また、介護施設や自宅から1人で外に出ることができない場合には2級、何とか1人で外出できたり、トイレや食事、着替えが自分でできるといった場合には3級(場合によっては5級)に該当するといえるでしょう。
仕事ができているケースでは、その内容や転職をしているかなどによって、5級から9級の判断がなされることになります。
裁判例
高次脳機能障害の認否について裁判例をご紹介します。
判例 追突事故により、外傷性脳損傷の傷害を負い、後遺障害3級3号の高次脳機能障害が残ったと主張した事案【東京地判H27.8.4】
- 受傷時に意識障害がなかったこと
- 事故時に頭部を打撲した形跡がないこと
- 特徴的な画像所見がないこと
- 原告自身が自賠責の後遺障害等級認定に関し、自発的、積極的に行動していること
これらの事実を根拠に、後遺障害を認めませんでした。

****

▶ **作業内容**:
A. 高次脳機能障害に関する文章で紹介された東京地裁の判例について、裁判所が後遺障害を認めなかった根拠の事実をすべて挙げよ。
B. 高次脳機能障害に関する文章の続きを、最後の文の後から書け。
項目の内容は、高次脳機能障害に関する文章とは無関係である。

****

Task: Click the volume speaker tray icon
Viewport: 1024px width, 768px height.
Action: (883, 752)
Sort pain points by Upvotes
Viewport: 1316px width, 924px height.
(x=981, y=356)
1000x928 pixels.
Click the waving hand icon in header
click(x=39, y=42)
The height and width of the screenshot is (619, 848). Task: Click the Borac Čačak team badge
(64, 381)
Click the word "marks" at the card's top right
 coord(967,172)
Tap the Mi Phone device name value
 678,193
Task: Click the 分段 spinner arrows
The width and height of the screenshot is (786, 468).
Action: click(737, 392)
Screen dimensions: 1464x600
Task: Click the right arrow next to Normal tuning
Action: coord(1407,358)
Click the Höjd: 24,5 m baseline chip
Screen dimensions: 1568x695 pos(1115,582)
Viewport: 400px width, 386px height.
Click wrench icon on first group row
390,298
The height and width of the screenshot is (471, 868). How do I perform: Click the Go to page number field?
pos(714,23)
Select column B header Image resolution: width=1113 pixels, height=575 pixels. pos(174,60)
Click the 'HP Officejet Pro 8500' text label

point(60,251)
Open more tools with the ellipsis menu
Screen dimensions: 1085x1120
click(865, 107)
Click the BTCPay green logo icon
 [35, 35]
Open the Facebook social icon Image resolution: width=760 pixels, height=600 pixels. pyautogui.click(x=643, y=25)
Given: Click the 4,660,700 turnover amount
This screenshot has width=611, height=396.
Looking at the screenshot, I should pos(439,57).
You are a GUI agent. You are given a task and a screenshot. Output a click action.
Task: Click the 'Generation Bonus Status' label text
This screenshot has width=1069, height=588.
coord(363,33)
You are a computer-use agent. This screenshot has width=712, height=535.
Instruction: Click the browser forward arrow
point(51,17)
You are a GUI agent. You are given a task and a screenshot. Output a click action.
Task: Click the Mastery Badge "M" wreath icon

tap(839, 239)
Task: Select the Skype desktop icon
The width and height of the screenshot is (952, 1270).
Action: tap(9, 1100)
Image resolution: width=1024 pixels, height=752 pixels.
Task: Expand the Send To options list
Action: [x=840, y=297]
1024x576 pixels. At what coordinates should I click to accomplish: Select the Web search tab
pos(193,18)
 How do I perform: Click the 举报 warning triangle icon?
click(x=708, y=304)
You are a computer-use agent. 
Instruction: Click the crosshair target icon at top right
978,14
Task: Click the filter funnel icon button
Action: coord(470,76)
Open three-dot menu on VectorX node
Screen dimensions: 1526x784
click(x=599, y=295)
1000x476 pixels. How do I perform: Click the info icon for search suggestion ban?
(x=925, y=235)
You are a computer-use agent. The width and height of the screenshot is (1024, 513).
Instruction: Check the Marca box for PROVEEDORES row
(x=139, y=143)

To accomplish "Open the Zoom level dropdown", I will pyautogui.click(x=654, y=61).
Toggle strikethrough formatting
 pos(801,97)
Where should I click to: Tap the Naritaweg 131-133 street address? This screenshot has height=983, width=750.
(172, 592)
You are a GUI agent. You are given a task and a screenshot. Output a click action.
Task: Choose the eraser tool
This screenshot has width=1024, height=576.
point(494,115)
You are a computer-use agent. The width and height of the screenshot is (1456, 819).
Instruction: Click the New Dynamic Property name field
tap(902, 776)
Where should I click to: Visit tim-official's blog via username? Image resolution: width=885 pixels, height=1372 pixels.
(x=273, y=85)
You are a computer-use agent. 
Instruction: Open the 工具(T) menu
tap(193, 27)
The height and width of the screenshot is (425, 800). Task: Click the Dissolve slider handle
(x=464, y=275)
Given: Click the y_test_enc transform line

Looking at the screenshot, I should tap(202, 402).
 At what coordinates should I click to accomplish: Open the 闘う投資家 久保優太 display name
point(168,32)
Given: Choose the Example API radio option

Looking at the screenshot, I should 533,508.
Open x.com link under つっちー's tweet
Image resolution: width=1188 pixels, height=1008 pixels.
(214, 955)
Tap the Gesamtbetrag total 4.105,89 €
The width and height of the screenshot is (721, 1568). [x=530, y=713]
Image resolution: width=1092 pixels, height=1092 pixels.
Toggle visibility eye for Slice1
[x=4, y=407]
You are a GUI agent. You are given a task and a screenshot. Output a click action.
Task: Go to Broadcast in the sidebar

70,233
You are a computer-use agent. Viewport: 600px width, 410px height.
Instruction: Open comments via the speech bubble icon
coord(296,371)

****

▶ **期待される出力**:
A.
- 受傷時に意識障害がなかったこと
- 事故時に頭部を打撲した形跡がないこと
- 特徴的な画像所見がないこと
- 原告自身が自賠責の後遺障害等級認定に関し、自発的、積極的に行動していること

B.
判例 原告が原動機付自転車、被告が普通乗用車で交差点で接触し、原告に高次脳機能障害が残ったと主張した事案【東京地判H16.9.22】
- 受傷時に意識障害があったこと
- 脳幹周囲のくも膜下出血や高度の脳腫脹、左側頭葉の海馬を含む脳挫傷の画像所見が認められること
- ストーブの火をつけたまま忘れるなどの物忘れ症状があること
- 易怒性や易興奮性が認められること
これらの事実を根拠に、5級2号の後遺障害を認めました。
高次脳機能障害の後遺障害の認定手続き
高次脳機能障害の後遺障害の認定手続きの方法ですが、他の後遺障害の認定手続きと同様に、相手方の任意保険会社を通じて手続きを行う事前認定と被害者が直接相手方の自賠責保険に書類を提出する被害者請求という2つの方法があります。
もっとも、高次脳機能障害の案件の場合、以下の特徴があります。
高次脳機能障害を負った被害者ご本人は寝たきりで何もできないということもありますので、この場合には被害者のご家族や代理人の弁護士が後遺障害の認定手続きを行います。
この関係で、後遺障害の認定にあたって、裁判所に成年後見の申立てを行わなければならないというケースもでてきます。
一概にはいえませんが、3級程度の後遺障害が認定される可能性がある場合には、成年後見の申立てを検討する必要がでてきます。
通常の後遺障害の認定手続きは損害保険料率算出機構が各地域に設けている自賠責損害調査事務所で後遺障害に該当するかどうか、該当する場合、何級に当たるかの判断を行います。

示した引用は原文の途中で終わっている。